From November 1999 through June 2001, I worked as a civil rights investigator in the U.S. Department of Education’s Office for Civil Rights (OCR)1 Trained as an anthropologist, I went to work at OCR as an investigator after my doctoral program instead of immediately entering the academy because I was interested in working directly to reduce racial inequality in U.S. schools rather than “just analyzing” it as a scholar. Ironically, the chance to work at OCR turned out to be a rare opportunity to try to reduce inequality by analyzing inequality within an agency whose very creation had committed it to an increasingly uncommon purpose: investigating and eradicating educational discrimination on the basis of race.


OCR was created in 1967 to enforce Title VI of the 1964 Civil Rights Act, which outlawed discrimination “on the ground of race, color, and national origin” in federally funded programs (including schools). In the process of working for OCR circa 2000,I came to analyze it informally as an institution and to contemplate the various ways that it was and was not fulfilling its original purpose and why. I found that while excellent work continues to be done within OCR on numerous allegations of discrimination—particularly against children considered “disabled”2—ironically, it is OCR’s work to protect students of color that seems most constricted 50 years after Brown.


In fact, one of the most notable developments at OCR since its creation is the decline in the proportion of race-based discrimination cases being investigated and the simultaneous increase in the proportion of non-race-oriented cases—especially those regarding discrimination against students based on disability. Since the 1980s, disability cases have consistently made up over half of OCR’s caseload, while race cases have constituted fewer than a fifth.3 This shift from race to disability is not just a result of chance; as I navigated various internal and external disputes over OCR’s analyses of racial discrimination in particular, I became convinced that OCR is not currently active in analyzing and eradicating racial discrimination for some key reasons.


Observers of the current civil rights moment (what many are calling the “post-civil rights era,” and what I myself call the “new civil rights era”; Pollock forthcoming) might attribute OCR’s inactivity in the race arena generally to a historic rollback of legal tools for achieving racial civil rights in the past several decades (Nowak 1995).

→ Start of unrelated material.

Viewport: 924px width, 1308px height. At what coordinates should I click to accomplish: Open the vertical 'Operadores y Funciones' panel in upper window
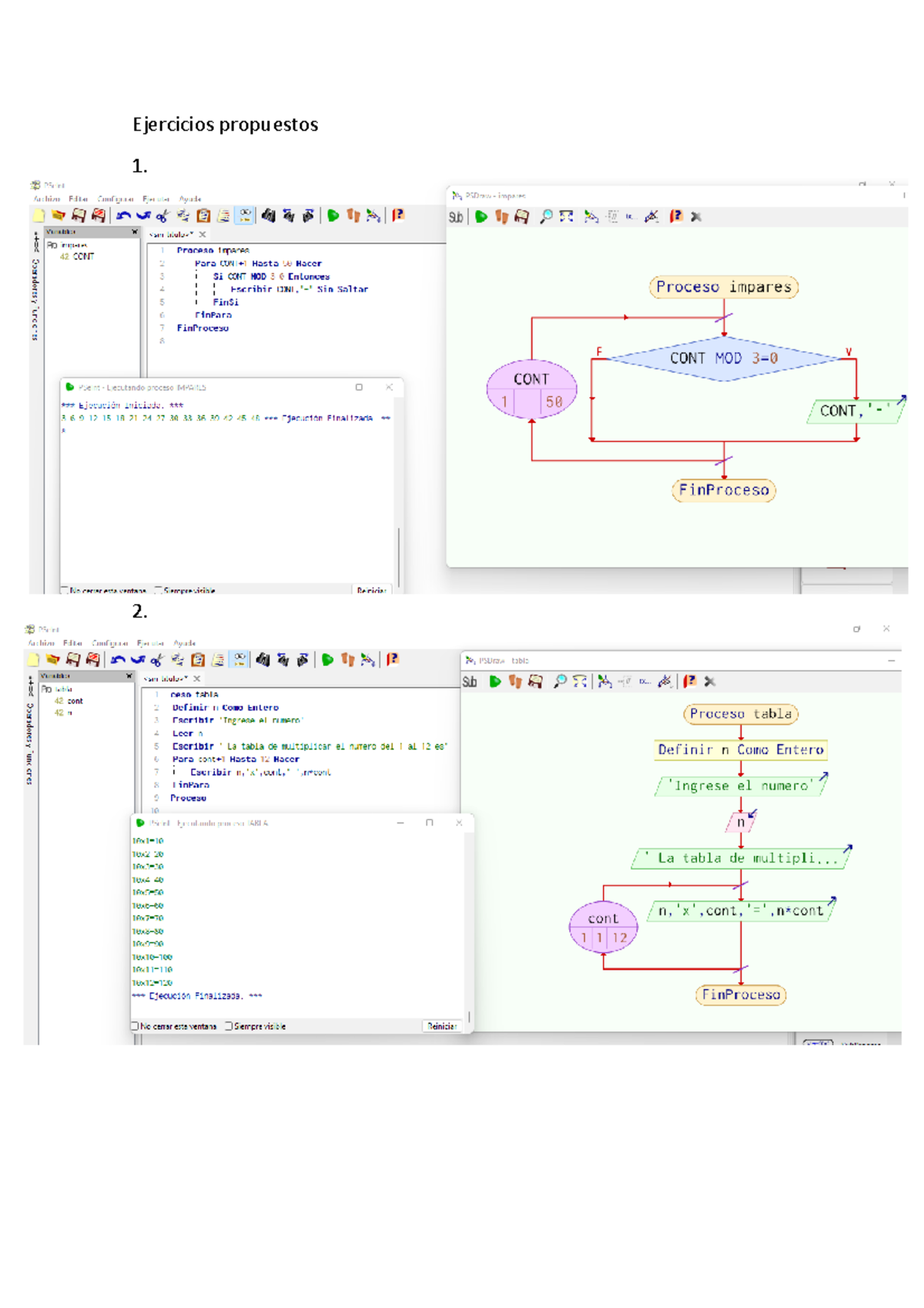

I would argue that OCR’s current stagnation as an active protector of civil rights for children of color is also caused by three more specific phenomena.


First, OCR is far too little-known by members of the general public interested in racial equality, who too rarely bring race complaints to the office while parents and advocates with other concerns fill the office with complaints.


Second, OCR’s race work is, at times, hamstrung purposefully by presidential administrations and nervous bureaucrats resistant to active work to ensure students of color equal educational opportunity.


Third, race discrimination work within OCR is simply more conflict-ridden and murky than its disability discrimination work these days, both because of analytical developments in civil rights education law on race, gender, and disability, and because Americans seem to argue over what is “really” racial discrimination more than they argue over any other discrimination form. Thus, complainants hoping to wield Title VI via OCR today must arrive equipped with more evidence than ever of just how opportunities to succeed in school are racially unequal.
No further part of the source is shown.